▸ **WHAT TO WORK ON**
Copy out all the entries word for word.

Dataset entries:
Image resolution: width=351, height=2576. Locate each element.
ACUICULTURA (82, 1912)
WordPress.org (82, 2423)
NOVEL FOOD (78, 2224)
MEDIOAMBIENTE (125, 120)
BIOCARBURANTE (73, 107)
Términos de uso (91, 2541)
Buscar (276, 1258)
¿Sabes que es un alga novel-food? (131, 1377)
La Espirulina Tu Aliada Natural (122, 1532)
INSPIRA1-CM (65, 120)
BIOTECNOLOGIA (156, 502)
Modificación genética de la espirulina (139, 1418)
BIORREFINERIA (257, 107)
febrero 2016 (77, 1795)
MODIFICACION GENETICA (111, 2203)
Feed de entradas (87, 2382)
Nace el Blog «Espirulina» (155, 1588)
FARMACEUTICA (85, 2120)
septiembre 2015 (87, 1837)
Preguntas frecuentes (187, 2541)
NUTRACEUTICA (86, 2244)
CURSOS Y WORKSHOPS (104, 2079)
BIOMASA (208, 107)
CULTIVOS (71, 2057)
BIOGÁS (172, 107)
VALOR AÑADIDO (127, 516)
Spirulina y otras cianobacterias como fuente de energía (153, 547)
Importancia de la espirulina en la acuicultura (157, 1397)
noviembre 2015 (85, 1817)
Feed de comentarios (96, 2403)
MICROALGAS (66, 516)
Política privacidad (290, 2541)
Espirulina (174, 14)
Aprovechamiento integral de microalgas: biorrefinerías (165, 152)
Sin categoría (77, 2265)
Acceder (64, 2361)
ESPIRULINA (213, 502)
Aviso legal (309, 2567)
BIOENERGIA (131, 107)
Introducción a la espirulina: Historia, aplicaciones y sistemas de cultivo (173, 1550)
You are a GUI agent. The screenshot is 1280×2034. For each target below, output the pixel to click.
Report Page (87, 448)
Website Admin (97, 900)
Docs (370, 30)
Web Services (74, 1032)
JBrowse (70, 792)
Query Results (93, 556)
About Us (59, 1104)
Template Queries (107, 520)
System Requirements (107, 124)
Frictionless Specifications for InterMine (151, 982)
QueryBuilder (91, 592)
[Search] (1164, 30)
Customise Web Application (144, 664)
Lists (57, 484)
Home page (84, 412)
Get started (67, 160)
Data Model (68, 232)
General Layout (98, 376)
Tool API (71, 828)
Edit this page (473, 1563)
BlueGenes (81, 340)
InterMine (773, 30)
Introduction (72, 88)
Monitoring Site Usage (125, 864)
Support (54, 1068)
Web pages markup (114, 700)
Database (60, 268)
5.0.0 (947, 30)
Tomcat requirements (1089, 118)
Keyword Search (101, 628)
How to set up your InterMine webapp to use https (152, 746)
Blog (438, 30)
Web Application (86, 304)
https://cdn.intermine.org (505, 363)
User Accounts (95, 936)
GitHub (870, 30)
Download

▸ **FINISHED EXERCISE**
Image resolution: width=351, height=2576. Locate each element.
ACUICULTURA (82, 1912)
WordPress.org (82, 2423)
NOVEL FOOD (78, 2224)
MEDIOAMBIENTE (125, 120)
BIOCARBURANTE (73, 107)
Términos de uso (91, 2541)
Buscar (276, 1258)
¿Sabes que es un alga novel-food? (131, 1377)
La Espirulina Tu Aliada Natural (122, 1532)
INSPIRA1-CM (65, 120)
BIOTECNOLOGIA (156, 502)
Modificación genética de la espirulina (139, 1418)
BIORREFINERIA (257, 107)
febrero 2016 (77, 1795)
MODIFICACION GENETICA (111, 2203)
Feed de entradas (87, 2382)
Nace el Blog «Espirulina» (155, 1588)
FARMACEUTICA (85, 2120)
septiembre 2015 (87, 1837)
Preguntas frecuentes (187, 2541)
NUTRACEUTICA (86, 2244)
CURSOS Y WORKSHOPS (104, 2079)
BIOMASA (208, 107)
CULTIVOS (71, 2057)
BIOGÁS (172, 107)
VALOR AÑADIDO (127, 516)
Spirulina y otras cianobacterias como fuente de energía (153, 547)
Importancia de la espirulina en la acuicultura (157, 1397)
noviembre 2015 (85, 1817)
Feed de comentarios (96, 2403)
MICROALGAS (66, 516)
Política privacidad (290, 2541)
Espirulina (174, 14)
Aprovechamiento integral de microalgas: biorrefinerías (165, 152)
Sin categoría (77, 2265)
Acceder (64, 2361)
ESPIRULINA (213, 502)
Aviso legal (309, 2567)
BIOENERGIA (131, 107)
Introducción a la espirulina: Historia, aplicaciones y sistemas de cultivo (173, 1550)
You are a GUI agent. The screenshot is 1280×2034. For each target below, output the pixel to click.
Report Page (87, 448)
Website Admin (97, 900)
Docs (370, 30)
Web Services (74, 1032)
JBrowse (70, 792)
Query Results (93, 556)
About Us (59, 1104)
Template Queries (107, 520)
System Requirements (107, 124)
Frictionless Specifications for InterMine (151, 982)
QueryBuilder (91, 592)
[Search] (1164, 30)
Customise Web Application (144, 664)
Lists (57, 484)
Home page (84, 412)
Get started (67, 160)
Data Model (68, 232)
General Layout (98, 376)
Tool API (71, 828)
Edit this page (473, 1563)
BlueGenes (81, 340)
InterMine (773, 30)
Introduction (72, 88)
Monitoring Site Usage (125, 864)
Support (54, 1068)
Web pages markup (114, 700)
Database (60, 268)
5.0.0 (947, 30)
Tomcat requirements (1089, 118)
Keyword Search (101, 628)
How to set up your InterMine webapp to use https (152, 746)
Blog (438, 30)
Web Application (86, 304)
https://cdn.intermine.org (505, 363)
User Accounts (95, 936)
GitHub (870, 30)
Download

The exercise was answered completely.